Mali. Les libertés d’opinion, d'expression et de presse : des droits fondamentaux en danger au Mali
Avocats sans frontières Canada (ASFC), Amnistie internationale (AI), Fédération internationale pour les droits humains (FIDH), Women in Law and Development in Africa (WILDAF), Tribune Jeunes pour le Droit au Mali (TRIJEUD-Mali), Association des juristes maliennes (AJM), Association Noyau-Dur pour la promotion de la Justice transitionnelle au Mali (AND-Mali), Association pour le Développement des Droits de la Femme (APDF), Groupe de Recherches et d’Applications Techniques (GRAT-Sikasso), Collectif Cri de Coeur (CCC) et le Réseau des jeunes pour une justice transitionnelle inclusive au Mali (R2JTIM) sont fortement préoccupées par la recrudescence récente des atteintes aux libertés d’opinion,d’expression et de presse au Mali. Nos organisations appellent les autorités maliennes à agir pour protéger ces droits fondamentaux, prescrits aux articles 4 et 7 de la Constitution de la République du Mali de 1992.
Le 3 novembre 2022, la chaîne de télévision privée Joliba TV News a été suspendue pour deux mois en raison de propos qui mettaient en cause les actions de la Haute autorité de la communication malienne (HAC) et du gouvernement de transition. Malick Konaté, un journaliste et blogueur malien, a aussi subi à la même période des menaces sur les réseaux sociaux pour avoir contribué à un reportage de BFMTV sur la société militaire privée russe Wagner « Wagner, les mercenaires de Poutine1». Les faits mentionnés participent au rétrécissement de l’espace civique malien constaté des mois auparavant par plusieurs organisations internationales de droits humains.
Dans une note2 déposée lors de la 71ème session ordinaire (virtuelle) de la Commission africaine des droits de l'Homme et des peuples tenue du 21 avril au 13 mai 2022, ASFC, la FIDH et AI sonnaient l’alarme face au rétrécissement progressif des espaces de libre expression au Mali, à la suite de la suspension de Radio France Internationale en ondes courtes et FM, de la chaîne de télévision France 24 et de l’expulsion d’un journaliste de Jeune Afrique pour non-respect des procédures.
En outre, dans un communiqué de presse des Nations unies publié en août 2022, après la visite à Bamako de l’Expert indépendant sur la situation des droits de l’Homme au Mali, Alioune Tine, ce dernier s’est dit
« consterné par le rétrécissement continu de l'espace civique, y compris la censure des médias et l'autocensure des journalistes, des professionnels des médias et des acteurs de la société civile par crainte de représailles » et a «recommandé aux autorités maliennes, à la communauté africaine et à la communauté internationale de maintenir un dialogue constructif pour garantir la stabilité et la sécurité du Mali, renforcer les efforts de protection de la population civile et éviter l'isolement du pays. »

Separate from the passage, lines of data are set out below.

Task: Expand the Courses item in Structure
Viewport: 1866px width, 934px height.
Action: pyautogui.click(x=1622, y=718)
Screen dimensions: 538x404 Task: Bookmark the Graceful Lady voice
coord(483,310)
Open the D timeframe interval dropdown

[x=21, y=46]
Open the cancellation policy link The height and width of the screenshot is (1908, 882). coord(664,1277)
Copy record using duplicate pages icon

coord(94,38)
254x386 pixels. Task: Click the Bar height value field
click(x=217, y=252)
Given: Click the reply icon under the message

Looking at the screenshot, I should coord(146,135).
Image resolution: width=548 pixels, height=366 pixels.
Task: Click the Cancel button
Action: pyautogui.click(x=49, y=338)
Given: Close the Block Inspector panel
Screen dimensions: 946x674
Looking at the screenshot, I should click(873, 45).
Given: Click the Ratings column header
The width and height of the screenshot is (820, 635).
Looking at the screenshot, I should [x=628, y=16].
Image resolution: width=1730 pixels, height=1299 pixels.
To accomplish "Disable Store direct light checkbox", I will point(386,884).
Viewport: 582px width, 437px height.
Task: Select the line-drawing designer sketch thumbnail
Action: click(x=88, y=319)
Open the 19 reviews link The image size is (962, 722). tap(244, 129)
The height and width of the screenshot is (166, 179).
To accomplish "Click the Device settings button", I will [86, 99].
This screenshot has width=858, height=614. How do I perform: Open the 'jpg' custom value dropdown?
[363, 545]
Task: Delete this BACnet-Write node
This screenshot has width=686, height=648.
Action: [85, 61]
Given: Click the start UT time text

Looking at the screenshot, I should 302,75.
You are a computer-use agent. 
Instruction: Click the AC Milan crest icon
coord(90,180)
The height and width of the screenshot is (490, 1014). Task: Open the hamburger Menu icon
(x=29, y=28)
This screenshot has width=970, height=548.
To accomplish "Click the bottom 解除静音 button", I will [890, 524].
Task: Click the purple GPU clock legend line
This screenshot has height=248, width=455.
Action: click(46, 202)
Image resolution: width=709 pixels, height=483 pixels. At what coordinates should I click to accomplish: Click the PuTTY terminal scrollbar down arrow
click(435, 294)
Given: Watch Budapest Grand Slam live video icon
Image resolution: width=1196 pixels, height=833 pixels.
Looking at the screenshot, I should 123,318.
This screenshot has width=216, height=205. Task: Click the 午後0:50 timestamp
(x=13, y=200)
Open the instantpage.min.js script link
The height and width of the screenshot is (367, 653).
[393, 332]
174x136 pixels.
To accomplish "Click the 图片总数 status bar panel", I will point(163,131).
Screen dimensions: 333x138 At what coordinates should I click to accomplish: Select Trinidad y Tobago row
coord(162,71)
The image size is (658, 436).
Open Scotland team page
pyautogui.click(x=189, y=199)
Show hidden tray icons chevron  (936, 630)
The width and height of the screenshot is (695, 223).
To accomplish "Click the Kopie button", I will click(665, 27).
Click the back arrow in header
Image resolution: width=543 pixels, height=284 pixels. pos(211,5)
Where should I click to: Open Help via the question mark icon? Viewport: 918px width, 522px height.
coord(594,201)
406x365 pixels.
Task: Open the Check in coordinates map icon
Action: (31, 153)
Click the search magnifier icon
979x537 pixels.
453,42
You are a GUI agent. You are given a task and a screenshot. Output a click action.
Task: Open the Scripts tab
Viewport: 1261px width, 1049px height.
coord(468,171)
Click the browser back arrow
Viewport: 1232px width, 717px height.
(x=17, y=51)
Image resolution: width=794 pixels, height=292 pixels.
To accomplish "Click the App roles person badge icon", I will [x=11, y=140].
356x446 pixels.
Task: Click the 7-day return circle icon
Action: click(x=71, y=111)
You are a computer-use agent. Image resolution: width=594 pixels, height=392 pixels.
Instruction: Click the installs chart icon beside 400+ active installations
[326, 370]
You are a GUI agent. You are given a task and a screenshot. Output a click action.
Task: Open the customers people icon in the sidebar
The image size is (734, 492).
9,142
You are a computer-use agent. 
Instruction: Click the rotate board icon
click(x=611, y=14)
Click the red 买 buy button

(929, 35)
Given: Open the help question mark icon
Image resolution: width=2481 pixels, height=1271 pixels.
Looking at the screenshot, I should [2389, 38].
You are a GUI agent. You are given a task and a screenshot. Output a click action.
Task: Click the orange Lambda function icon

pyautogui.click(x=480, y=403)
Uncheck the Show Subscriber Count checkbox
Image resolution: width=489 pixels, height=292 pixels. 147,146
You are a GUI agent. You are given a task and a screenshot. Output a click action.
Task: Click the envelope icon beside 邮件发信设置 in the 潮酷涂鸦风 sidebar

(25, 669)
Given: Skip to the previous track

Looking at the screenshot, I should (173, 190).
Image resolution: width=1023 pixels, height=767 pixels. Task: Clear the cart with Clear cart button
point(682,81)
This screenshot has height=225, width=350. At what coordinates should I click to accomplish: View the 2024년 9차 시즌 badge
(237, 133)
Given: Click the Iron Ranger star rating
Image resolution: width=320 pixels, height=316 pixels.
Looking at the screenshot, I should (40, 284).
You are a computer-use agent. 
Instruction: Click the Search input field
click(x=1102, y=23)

Nos organisations s’inquiètent des potentielles dérives que pourraient engendrer cette série de sanctions, qui remet en cause le principe d’indépendance journalistique, pourtant vital à un État de droit respectueux des droits humains.
Nos organisations rappellent au gouvernement de transition son rôle de garant de la Constitution malienne et des traités et accords internationaux protégeant les libertés et droits fondamentaux.
Nos organisations exhortent la HAC et le gouvernement de transition de respecter les droits des individus à la liberté d’expression et de protéger les journalistes pour qu’ils puissent librement exercer leur travail.